There were 64,691 households, out of which 24.0% had children under the age of 18 living with them, 40.7% were married couples living together, 10.9% had a female householder with no spouse present, and 44.8% were non-families. 35.3% of all households were made up of individuals, and 11.6% had someone living alone who was 65 years of age or older. The average household size was 2.17 and the average family size was 2.82. In the city 19.9% were under the age of 18, 17.4% from 18 to 24, 28.0% from 25 to 44, 19.8% from 45 to 64, and 14.9% were 65 years of age or older. The median age was 34 years. For every 100 females, there were 92.9 males. For every 100 females age 18 and over, there were 90.0 males.

The median income for a household in the city was $29,563, and the median income for a family was $38,114. Males had a median income of $27,778 versus $20,980 for females. The per capita income for the city was $17,711. About 9.9% of families and 15.9% of the population were below the poverty line, including 19.1% of those under age 18 and 7.9% of those age 65 or over.

===Neighborhoods===
Registered neighborhoods include University Heights, Bissett, Bradford Park, Delaware, Doling, Galloway, Grant Beach, Heart of the Westside, Midtown, Oak Grove, Parkcrest, Phelps Grove, Robberson, Rountree, Tom Watkins, Weller, West Central, Westside Community Betterment, and Woodland Heights.

Affiliated neighborhood groups unregistered with the city include:

- Chesterfield Village
- Cinnamon On The Hill
- Cinnamon Square
- Coachlight
- Cooper Estates
- Fox Grape
- Kay Pointe
- Kingsbury Forest
- Lakewood Village
- Mission Hills
- National Place
- Parkwest Village
- Parkwood Survival
- Quail Creek
- Ravenwood South
- Sherman Ave Project Area
- Spring Creek

==Economy==
Springfield's economy is based on health care, manufacturing, retail, education, and tourism. In 2021, the city had a Gross Metropolitan Product of $19.49 billion, making up 6.6% of the Gross State Product of Missouri.

Total retail sales exceed $4.1 billion annually in Springfield and $5.8 billion in the Springfield MSA. Its largest shopping mall is Battlefield Mall. According to the Springfield Convention & Visitors Bureau, an estimated 3,000,000 overnight visitors and day-trippers annually visit the city. The city has more than 60 lodging facilities and 6,000 hotel rooms. The Convention & Visitors Bureau spends more than $1,000,000 annually marketing the city as a travel destination.

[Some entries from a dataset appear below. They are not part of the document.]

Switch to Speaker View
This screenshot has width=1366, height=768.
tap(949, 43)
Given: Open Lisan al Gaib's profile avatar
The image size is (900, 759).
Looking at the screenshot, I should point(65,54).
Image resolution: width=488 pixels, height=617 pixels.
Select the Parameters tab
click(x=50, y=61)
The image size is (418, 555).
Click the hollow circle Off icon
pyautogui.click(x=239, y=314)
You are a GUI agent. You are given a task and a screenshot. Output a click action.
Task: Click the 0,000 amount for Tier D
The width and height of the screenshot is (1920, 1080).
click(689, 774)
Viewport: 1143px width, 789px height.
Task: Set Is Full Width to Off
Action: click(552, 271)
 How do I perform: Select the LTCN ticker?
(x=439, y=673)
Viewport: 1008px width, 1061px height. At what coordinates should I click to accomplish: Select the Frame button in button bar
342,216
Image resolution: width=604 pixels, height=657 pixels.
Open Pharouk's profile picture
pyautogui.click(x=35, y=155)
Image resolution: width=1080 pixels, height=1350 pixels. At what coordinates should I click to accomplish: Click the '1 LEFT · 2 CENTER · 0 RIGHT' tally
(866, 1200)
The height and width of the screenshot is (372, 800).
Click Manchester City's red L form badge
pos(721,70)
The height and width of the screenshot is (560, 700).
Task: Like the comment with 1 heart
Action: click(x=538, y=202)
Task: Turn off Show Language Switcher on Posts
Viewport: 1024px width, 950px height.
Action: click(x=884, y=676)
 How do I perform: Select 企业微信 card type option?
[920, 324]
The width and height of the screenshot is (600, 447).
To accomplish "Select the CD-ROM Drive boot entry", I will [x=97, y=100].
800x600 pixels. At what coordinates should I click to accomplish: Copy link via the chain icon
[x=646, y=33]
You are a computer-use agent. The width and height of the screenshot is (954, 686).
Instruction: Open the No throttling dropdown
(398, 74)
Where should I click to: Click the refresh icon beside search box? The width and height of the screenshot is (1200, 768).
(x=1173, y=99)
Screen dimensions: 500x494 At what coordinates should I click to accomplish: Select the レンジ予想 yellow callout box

Andy's Frozen Custard, Bass Pro Shops, CoxHealth, BKD, Jack Henry, Loren Cook Co., Noble & Associates, and O'Reilly Auto Parts, Paul Mueller Co., Positronic, Prime Inc. and Springfield ReManufacturing all have national headquarters in Springfield. Two major American Christian denominations — General Council of the Assemblies of God in the United States of America (one of the largest of the Pentecostal denominations) and Baptist Bible Fellowship International (a fundamentalist Baptist denomination) — are headquartered in the city.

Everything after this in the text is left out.